Tasks:
1. Decide whether each statement agrees with the forum post about mentoring a coder: (a) the friend began by coding PHP; (b) the writer has read the "Little Schemer"; (c) the two expect to spend roughly an hour a week together. For each, answer yes or no and quote the deciding words of the post.
2. Extend the forum post about mentoring a coder, picking up right after its final line.

Source document:
■ ■ ■ ■ ■

Ask HN: Resources for Mentoring a Coder? - JoelPM
A friend of mine asked me to mentor him. He started coding PHP several years ago and is now doing Ruby-on-Rails. He loves coding (like most of us) but doesn't have the foundational knowledge of algorithms, data-structures, and computer architecture.<p>I'd like to help him get started on that foundation in a way that's fun. Originally I thought we'd go through SICP together - the book and lectures are both freely available and the fact that it came out of the freshman lecture series at MIT make me think it might be a good place to start. On the other hand, it seems like it might be a little too much for the time we'll have (roughly an hour a week together and whatever time we spend working through it on our own). The "Little Schemer" seemed like it might be a good alternative, but I haven't read it so I don't know.<p>I'd love to hear recommendations for engaging books that introduce some of the more foundational CS topics while not straying too far from the actual writing of code. Or, if you think some other format would be more beneficial, please let me know. An alternative idea I had was to give a coding problem (for example, "Sort this list") and then work on refining it together while examining the runtime attributes.<p>Thanks!

■ ■ ■ ■ ■

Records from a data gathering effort
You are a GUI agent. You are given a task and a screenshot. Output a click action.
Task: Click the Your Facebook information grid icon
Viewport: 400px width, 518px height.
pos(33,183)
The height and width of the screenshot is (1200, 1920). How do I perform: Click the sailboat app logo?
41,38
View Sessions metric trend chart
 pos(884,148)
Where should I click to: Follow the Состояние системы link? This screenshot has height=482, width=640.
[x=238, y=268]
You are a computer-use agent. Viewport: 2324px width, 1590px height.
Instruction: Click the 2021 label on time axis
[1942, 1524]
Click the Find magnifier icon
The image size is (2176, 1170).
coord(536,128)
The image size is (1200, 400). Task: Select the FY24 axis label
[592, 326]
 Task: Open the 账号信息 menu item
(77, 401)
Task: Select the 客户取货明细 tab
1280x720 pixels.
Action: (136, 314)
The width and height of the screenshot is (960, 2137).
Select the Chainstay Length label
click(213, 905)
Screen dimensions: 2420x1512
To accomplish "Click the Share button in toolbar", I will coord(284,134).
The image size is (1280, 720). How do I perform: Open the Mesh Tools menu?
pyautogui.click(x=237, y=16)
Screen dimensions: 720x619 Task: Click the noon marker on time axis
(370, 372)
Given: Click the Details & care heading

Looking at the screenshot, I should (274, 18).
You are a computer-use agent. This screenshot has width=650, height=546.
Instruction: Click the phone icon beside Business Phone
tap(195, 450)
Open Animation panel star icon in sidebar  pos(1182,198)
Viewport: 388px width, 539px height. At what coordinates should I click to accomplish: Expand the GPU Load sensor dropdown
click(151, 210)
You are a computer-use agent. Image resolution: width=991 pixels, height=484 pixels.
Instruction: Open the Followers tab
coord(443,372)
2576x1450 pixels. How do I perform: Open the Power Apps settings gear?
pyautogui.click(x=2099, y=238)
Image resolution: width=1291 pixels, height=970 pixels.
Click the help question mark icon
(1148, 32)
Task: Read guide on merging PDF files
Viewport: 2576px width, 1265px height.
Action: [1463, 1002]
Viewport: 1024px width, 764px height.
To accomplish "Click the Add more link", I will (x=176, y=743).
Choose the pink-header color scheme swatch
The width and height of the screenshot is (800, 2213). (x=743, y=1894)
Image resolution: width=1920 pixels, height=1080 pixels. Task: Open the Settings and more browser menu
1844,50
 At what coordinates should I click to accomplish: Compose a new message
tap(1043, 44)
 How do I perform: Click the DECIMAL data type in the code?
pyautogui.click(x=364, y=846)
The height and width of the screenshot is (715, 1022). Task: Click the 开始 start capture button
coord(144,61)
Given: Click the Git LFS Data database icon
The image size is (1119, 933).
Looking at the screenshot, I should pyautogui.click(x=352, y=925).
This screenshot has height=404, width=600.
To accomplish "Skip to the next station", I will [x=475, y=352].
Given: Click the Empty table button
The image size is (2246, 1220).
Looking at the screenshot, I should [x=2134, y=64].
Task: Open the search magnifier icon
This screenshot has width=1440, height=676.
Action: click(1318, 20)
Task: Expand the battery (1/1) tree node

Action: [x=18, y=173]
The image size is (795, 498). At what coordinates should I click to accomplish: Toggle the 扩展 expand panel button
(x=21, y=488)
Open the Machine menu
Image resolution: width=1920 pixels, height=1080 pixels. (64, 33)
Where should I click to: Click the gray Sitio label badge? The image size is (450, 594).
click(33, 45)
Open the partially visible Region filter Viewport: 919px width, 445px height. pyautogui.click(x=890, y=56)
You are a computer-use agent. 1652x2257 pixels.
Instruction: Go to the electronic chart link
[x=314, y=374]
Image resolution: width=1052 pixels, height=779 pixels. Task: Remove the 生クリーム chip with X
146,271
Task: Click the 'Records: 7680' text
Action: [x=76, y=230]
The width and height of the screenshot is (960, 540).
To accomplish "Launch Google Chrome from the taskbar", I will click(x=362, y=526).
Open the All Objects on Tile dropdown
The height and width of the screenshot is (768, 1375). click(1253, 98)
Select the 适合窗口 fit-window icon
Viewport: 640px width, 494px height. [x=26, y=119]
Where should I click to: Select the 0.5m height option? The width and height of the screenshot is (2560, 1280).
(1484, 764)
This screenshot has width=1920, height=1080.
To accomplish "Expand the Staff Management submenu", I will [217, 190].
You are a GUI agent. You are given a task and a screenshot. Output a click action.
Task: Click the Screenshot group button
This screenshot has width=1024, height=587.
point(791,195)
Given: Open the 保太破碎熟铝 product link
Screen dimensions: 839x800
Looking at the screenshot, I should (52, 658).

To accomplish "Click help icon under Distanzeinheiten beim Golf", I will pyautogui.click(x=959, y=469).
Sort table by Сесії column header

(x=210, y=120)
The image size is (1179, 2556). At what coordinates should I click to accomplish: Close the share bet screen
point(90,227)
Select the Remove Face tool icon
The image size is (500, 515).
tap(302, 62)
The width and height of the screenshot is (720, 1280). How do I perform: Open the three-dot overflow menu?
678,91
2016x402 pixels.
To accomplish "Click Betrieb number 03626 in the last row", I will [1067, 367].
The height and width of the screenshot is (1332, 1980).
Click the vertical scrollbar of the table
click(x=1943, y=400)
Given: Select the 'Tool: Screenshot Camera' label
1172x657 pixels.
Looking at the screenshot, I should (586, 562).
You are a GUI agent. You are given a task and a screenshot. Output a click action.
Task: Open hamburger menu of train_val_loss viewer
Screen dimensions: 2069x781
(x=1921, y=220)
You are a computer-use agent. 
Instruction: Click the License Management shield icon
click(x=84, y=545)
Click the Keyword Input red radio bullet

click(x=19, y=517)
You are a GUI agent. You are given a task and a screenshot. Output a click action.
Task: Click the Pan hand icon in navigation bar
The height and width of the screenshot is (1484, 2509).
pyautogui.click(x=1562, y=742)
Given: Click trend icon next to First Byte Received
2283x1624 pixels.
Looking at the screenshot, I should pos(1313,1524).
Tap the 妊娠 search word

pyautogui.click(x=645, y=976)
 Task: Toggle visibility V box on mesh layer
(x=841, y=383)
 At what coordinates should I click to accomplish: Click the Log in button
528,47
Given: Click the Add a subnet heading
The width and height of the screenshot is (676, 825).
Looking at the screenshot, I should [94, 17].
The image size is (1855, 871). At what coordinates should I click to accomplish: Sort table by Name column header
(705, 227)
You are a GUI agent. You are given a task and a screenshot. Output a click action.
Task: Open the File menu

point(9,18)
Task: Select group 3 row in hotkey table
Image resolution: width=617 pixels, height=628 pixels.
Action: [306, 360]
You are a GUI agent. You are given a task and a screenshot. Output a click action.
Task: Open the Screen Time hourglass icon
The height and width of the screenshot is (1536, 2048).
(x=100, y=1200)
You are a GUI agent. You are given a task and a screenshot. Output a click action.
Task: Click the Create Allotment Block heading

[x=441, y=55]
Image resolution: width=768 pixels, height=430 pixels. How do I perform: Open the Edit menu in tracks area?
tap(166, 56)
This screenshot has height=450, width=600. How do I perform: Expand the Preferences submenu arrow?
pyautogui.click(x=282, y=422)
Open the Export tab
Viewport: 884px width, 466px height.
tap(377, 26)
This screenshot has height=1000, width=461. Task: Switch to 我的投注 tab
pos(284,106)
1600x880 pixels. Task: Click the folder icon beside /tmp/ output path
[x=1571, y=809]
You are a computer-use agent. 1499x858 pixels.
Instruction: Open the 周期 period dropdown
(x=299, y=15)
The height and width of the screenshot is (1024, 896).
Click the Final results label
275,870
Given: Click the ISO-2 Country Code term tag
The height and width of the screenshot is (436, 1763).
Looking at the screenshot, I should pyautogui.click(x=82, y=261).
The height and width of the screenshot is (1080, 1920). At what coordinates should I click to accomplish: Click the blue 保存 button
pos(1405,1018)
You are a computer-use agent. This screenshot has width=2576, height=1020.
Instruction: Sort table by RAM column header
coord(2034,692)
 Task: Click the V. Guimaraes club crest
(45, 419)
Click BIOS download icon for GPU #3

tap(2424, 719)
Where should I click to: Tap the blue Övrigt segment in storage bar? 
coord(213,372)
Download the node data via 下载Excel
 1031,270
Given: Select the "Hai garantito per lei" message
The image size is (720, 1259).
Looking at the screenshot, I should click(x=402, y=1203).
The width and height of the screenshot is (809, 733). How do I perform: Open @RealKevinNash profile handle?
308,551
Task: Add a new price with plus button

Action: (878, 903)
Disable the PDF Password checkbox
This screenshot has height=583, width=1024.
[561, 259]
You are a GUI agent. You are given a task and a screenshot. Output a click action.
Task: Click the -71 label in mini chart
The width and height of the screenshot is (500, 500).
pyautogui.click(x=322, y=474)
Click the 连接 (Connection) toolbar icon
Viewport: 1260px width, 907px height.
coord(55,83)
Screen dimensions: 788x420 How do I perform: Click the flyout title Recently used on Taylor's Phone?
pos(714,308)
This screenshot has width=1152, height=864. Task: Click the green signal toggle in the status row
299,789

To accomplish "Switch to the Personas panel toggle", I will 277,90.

■ ■ ■ ■ ■

Task-by-task outputs:
1.
(a) Yes: "He started coding PHP several years ago"
(b) No: "but I haven't read it so I don't know"
(c) Yes: "roughly an hour a week together"

2.
======
Travis
I found this today and am going to take the course as a refresher. It's a
crunchcourse for SICP, all free. And since other folks will be doing the same
thing, it seems like it may have an active community paced along with it.

I work with another guy who has an EE MS, but is going to code for our startup
(he's a cofounder). So we're going to do this course together, so that I can
help bring him up to speed. Essentially, I'll be his more experienced study
buddy, but there will still be a forum I can go to when I have questions.

URL: [http://www.crunchcourse.com/class/structure-and-
interpretati...](http://www.crunchcourse.com/class/structure-and-
interpretation-of-comp/2010/jan/)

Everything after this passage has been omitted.